George Burgess, Gojimo
George Burgess has been running businesses since his school days, and came up with the idea for his mobile app Gojimo in a geography class at 17-year-old. Four years later, having dropped out of Stanford University to focus on his start-up, he has raised just over $1 million in funding. Devised to help students pass exams, the education technology app Gojimo is a suite of revision and exam preparation tools. And Burgess already has contracts in place with the publisher of the Financial Times and Oxford University Press. Based in London’s Silicon Roundabout, the 21-year-old entrepreneur has ambitious plans to sign up all of Britain’s publishers as he reimagines education for the smartphone generation.

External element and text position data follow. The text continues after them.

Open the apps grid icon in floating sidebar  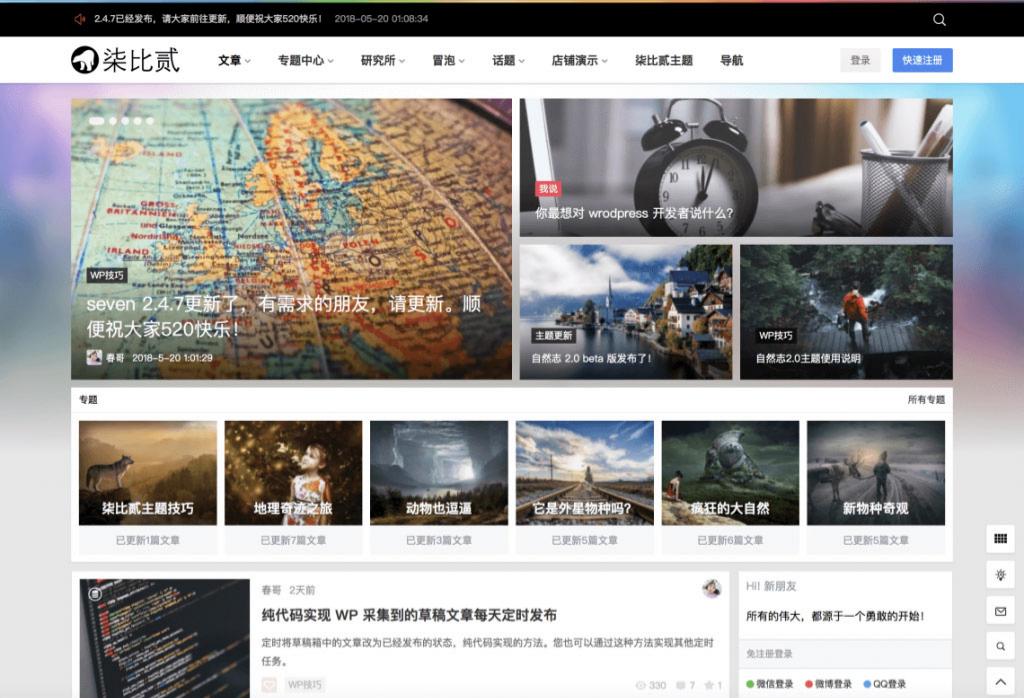pos(999,539)
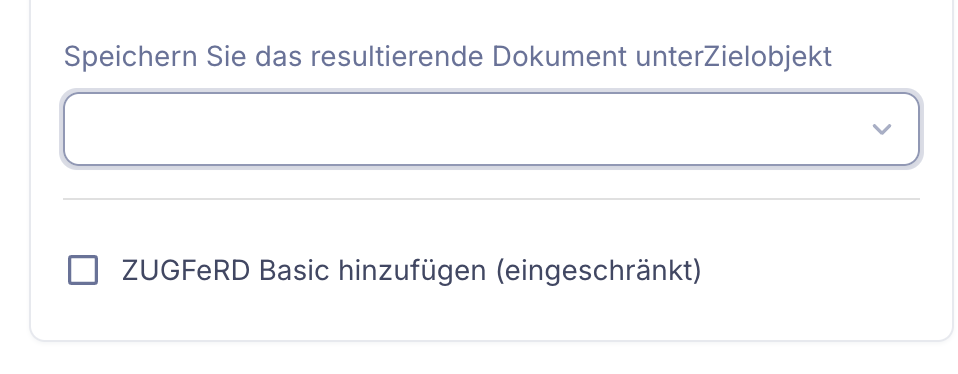This screenshot has width=958, height=374.
Task: Click the "(eingeschränkt)" text after ZUGFeRD Basic
Action: tap(598, 270)
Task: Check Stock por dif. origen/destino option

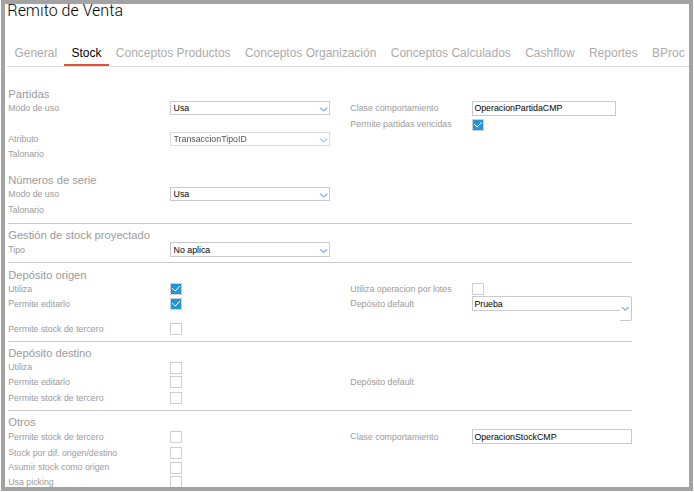Action: (x=176, y=453)
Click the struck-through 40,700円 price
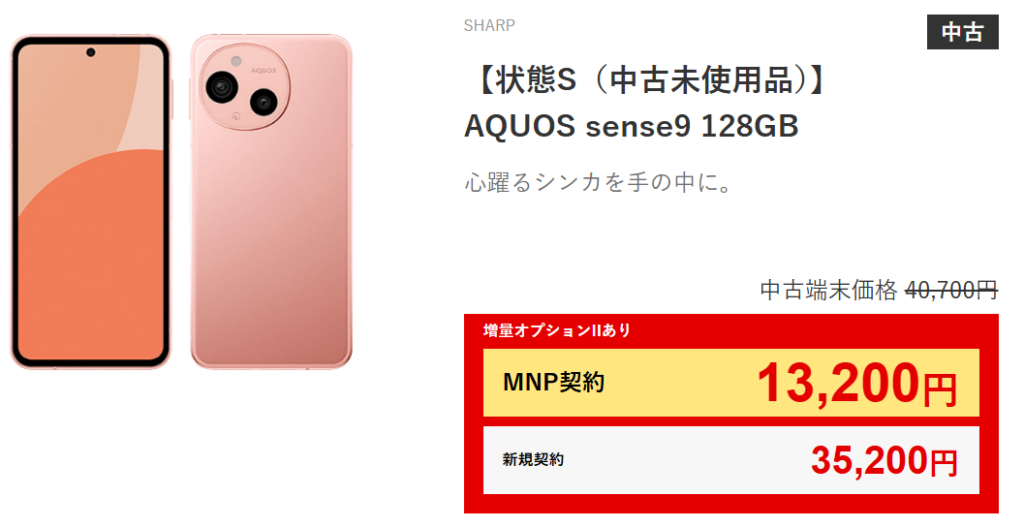The image size is (1024, 528). pos(951,291)
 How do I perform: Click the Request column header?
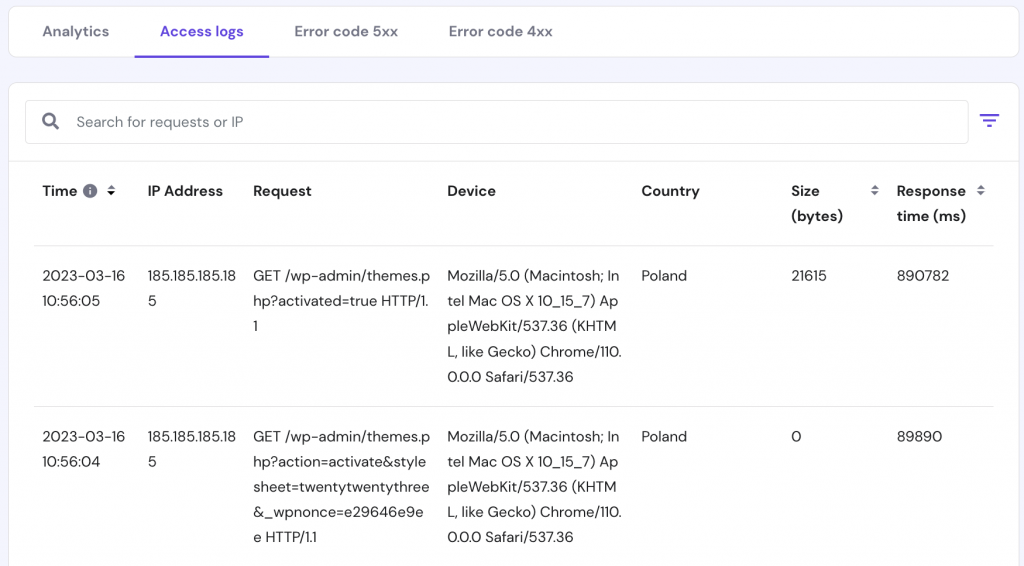click(x=282, y=191)
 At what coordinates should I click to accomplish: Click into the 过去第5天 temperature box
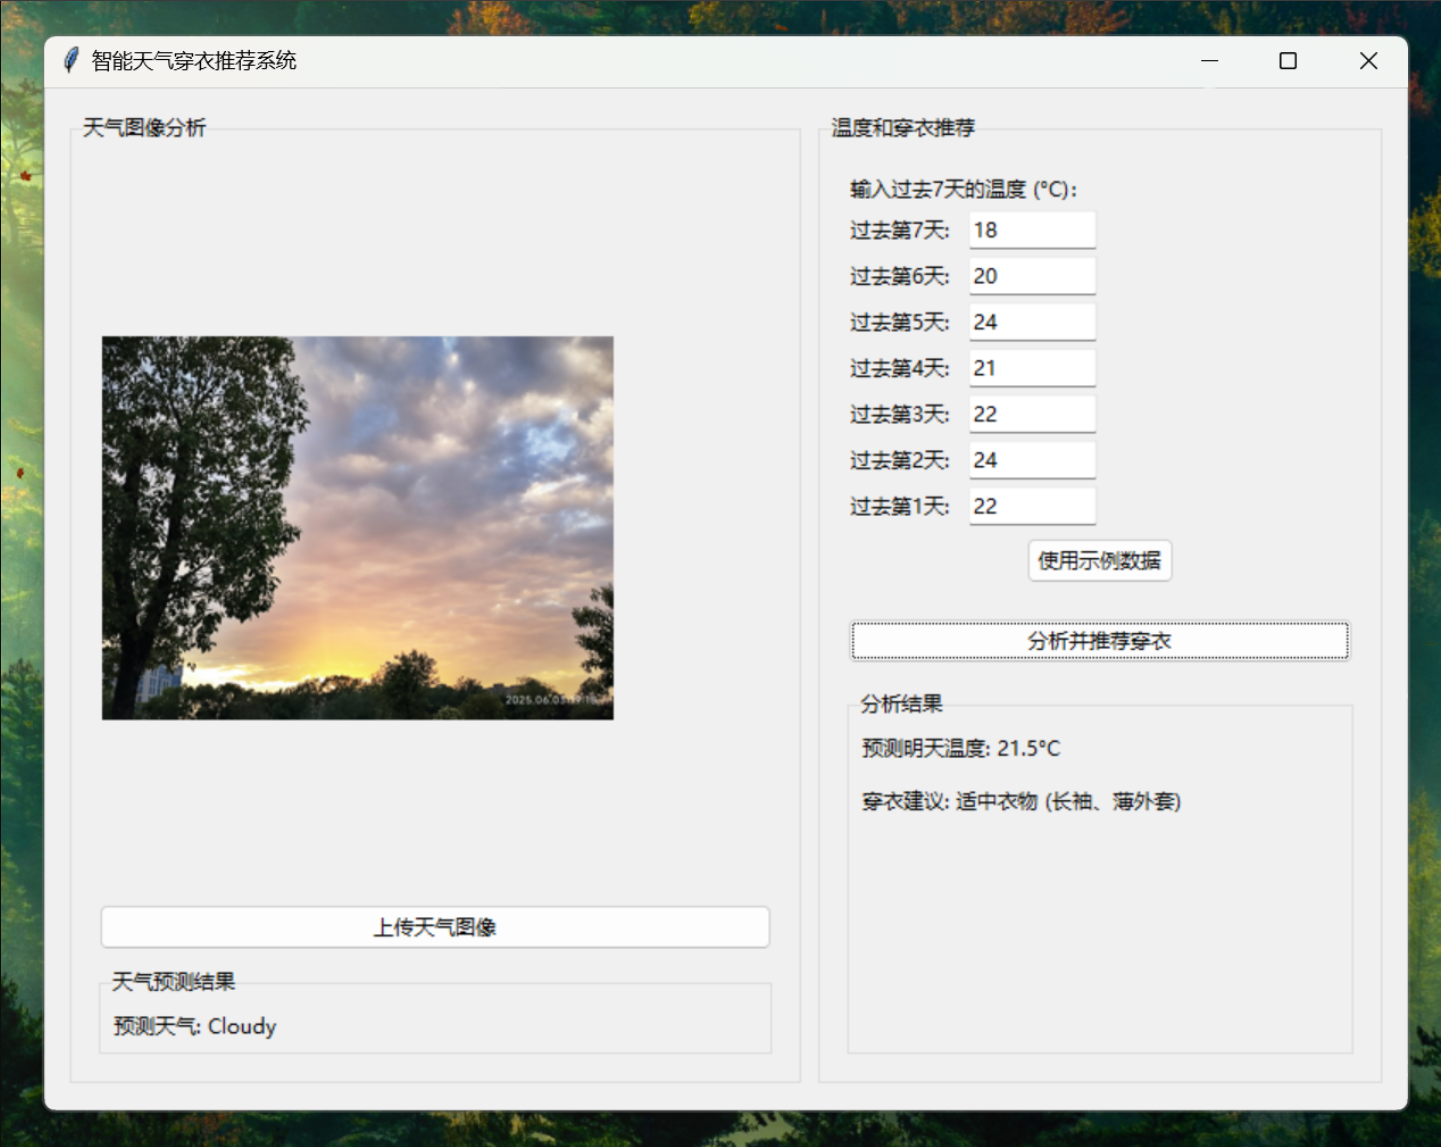[x=1031, y=322]
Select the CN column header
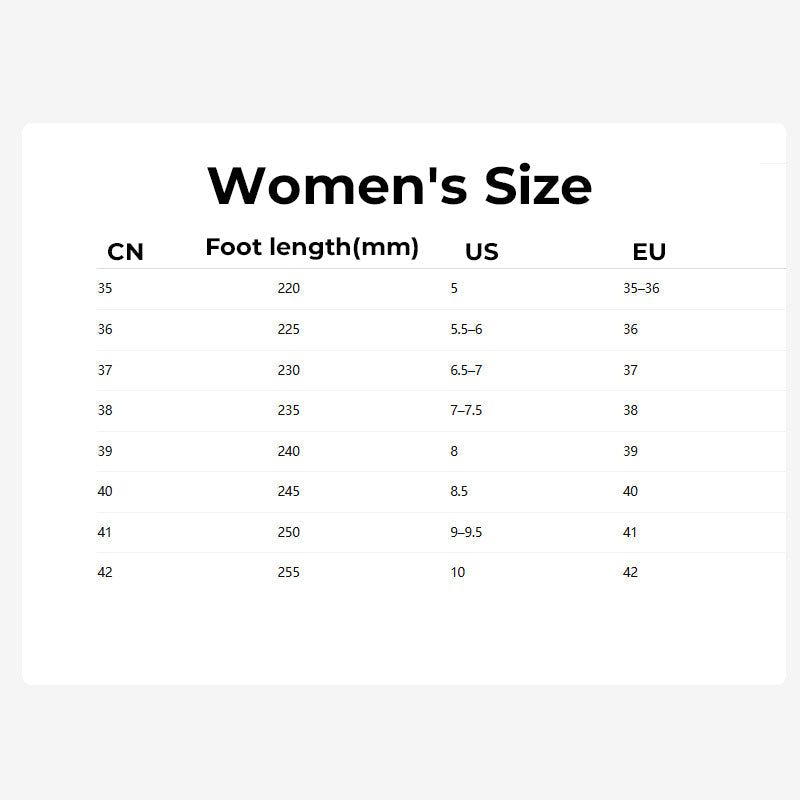The width and height of the screenshot is (800, 800). 125,252
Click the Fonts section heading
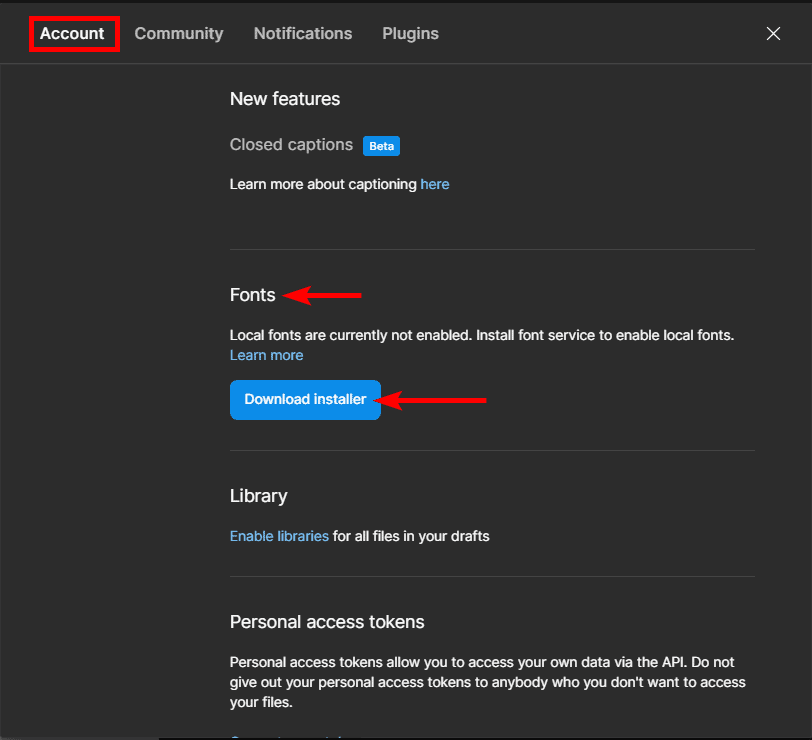Screen dimensions: 812x740 click(252, 295)
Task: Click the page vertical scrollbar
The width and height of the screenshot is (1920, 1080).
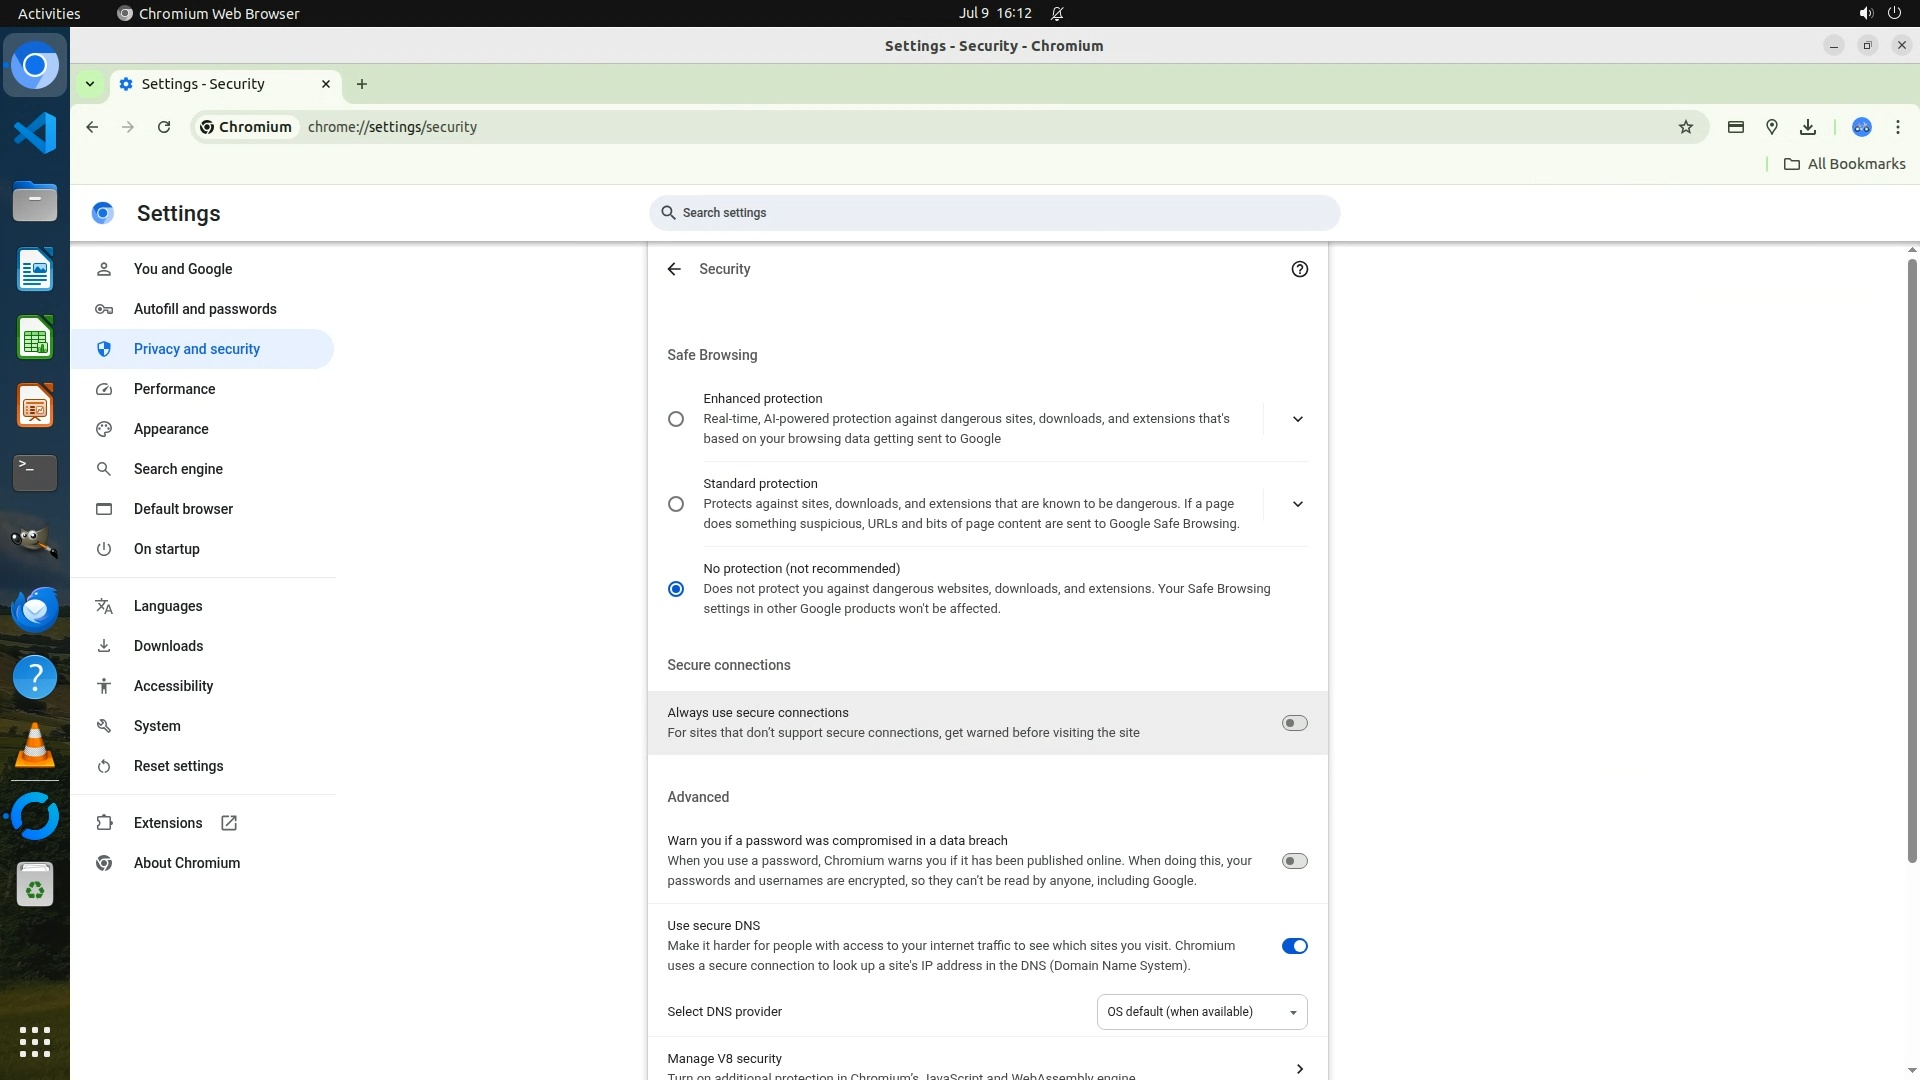Action: click(x=1912, y=560)
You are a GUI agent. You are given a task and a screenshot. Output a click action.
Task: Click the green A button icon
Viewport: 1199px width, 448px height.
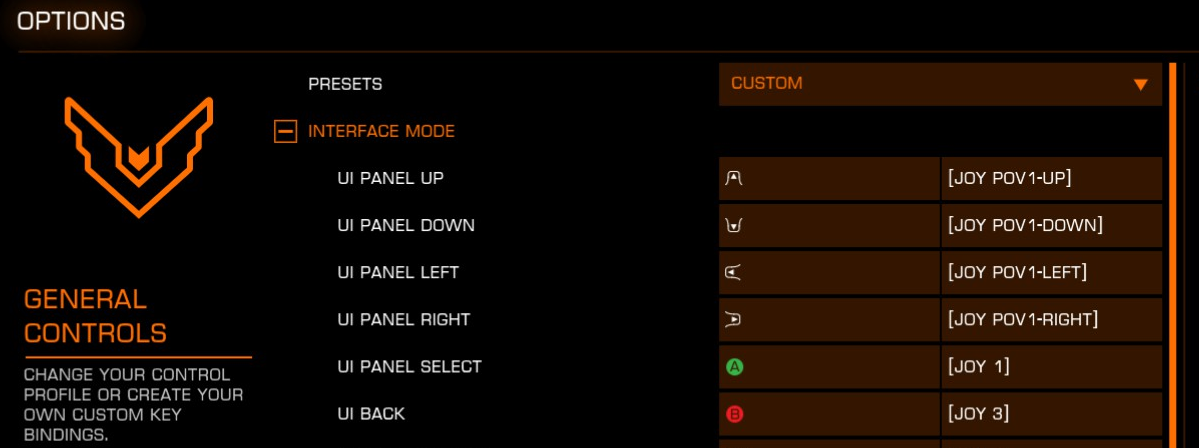[x=734, y=367]
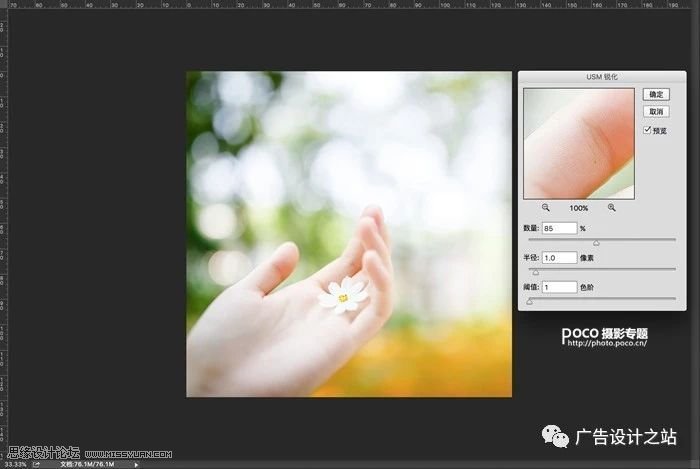This screenshot has height=469, width=700.
Task: Click the zoom out magnifier under the preview
Action: (x=546, y=207)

Ed Hardy and Kit Logan, Edge
17-year-old entrepreneurs Ed Hardy and Kit Logan are both in their first year of sixth form at Eton. And whilst boarding school is not typically a breeding ground for tech start-ups, this pair are hoping to buck the trend. Their location-based skiing app Edge, with GPS mapping technology, provides skiers with analytics and tracking performance stats, logging a skiers speed, distance and gradient across the slopes. The app also allows users to view ski-resort analytics, challenge their snow-sporting friends, and review their favourite mountainside restaurants and bars. The duo are backed by several heavyweight investors including David Rowan, editor of Wired, and venture capitalist Frank Meehan, and that’s before they’ve even left school.